*** Block opens ***
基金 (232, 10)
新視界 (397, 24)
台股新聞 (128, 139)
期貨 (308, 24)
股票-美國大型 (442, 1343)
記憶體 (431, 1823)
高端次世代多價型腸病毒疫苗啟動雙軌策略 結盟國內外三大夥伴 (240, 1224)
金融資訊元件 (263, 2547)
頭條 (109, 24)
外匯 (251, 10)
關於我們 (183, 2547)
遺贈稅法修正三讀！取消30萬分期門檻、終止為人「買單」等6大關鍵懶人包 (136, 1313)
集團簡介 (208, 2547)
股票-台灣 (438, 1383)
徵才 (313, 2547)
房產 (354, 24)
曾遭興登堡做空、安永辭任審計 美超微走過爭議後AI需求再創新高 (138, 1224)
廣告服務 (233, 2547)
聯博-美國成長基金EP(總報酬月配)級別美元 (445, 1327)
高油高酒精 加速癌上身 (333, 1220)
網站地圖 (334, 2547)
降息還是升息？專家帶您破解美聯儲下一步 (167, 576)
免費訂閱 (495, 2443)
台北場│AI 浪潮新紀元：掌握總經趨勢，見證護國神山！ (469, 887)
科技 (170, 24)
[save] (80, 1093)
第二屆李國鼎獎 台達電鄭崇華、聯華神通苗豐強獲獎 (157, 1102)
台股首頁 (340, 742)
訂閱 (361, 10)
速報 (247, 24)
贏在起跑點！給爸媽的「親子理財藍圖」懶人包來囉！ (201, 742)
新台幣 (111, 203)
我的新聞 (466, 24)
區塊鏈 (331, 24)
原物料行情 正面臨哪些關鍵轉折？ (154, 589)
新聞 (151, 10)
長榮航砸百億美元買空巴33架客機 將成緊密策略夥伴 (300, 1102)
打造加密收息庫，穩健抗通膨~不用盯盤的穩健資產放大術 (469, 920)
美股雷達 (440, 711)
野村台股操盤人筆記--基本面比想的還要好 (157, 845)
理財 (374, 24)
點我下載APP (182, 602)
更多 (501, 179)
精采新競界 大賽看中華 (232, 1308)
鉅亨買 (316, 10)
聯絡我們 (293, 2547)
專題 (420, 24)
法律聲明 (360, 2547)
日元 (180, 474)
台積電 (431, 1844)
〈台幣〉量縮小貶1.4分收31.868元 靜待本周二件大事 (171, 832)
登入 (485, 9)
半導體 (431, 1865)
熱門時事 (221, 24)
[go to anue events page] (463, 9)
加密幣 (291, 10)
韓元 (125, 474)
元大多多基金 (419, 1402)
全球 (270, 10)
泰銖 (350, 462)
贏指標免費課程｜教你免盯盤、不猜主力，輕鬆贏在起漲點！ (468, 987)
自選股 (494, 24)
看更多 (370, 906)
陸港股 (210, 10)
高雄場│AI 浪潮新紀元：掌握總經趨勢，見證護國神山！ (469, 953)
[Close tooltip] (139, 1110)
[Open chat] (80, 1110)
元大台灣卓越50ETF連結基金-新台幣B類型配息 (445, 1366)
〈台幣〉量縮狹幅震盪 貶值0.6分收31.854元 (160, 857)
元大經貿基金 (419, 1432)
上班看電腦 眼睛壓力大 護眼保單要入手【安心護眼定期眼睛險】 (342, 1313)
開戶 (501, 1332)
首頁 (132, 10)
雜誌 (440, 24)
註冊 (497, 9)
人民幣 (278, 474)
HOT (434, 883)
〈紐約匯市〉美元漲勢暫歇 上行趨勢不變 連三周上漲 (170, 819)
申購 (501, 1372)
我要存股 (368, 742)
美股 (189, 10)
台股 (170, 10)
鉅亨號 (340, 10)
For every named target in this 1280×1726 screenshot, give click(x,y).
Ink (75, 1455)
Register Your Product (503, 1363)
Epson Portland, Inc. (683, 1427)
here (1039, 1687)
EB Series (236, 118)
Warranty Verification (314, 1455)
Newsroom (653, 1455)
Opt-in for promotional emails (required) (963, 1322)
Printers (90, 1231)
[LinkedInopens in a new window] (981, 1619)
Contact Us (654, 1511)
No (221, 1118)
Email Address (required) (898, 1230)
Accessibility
*** Block closes ***
Exercise
Everything from the line with "陸港股 (210, 10)" through the line with "For every named" should be written out exactly as it appears above, end lines included, and nothing outside that range.

Output for this task
陸港股 (210, 10)
高雄場│AI 浪潮新紀元：掌握總經趨勢，見證護國神山！ (469, 953)
[Close tooltip] (139, 1110)
[Open chat] (80, 1110)
元大台灣卓越50ETF連結基金-新台幣B類型配息 (445, 1366)
〈台幣〉量縮狹幅震盪 貶值0.6分收31.854元 (160, 857)
元大經貿基金 (419, 1432)
上班看電腦 眼睛壓力大 護眼保單要入手【安心護眼定期眼睛險】 (342, 1313)
開戶 (501, 1332)
首頁 (132, 10)
雜誌 (440, 24)
註冊 (497, 9)
人民幣 (278, 474)
HOT (434, 883)
〈紐約匯市〉美元漲勢暫歇 上行趨勢不變 連三周上漲 (170, 819)
申購 (501, 1372)
我要存股 (368, 742)
美股 (189, 10)
台股 (170, 10)
鉅亨號 (340, 10)
For every named target in this 1280×1726 screenshot, give click(x,y).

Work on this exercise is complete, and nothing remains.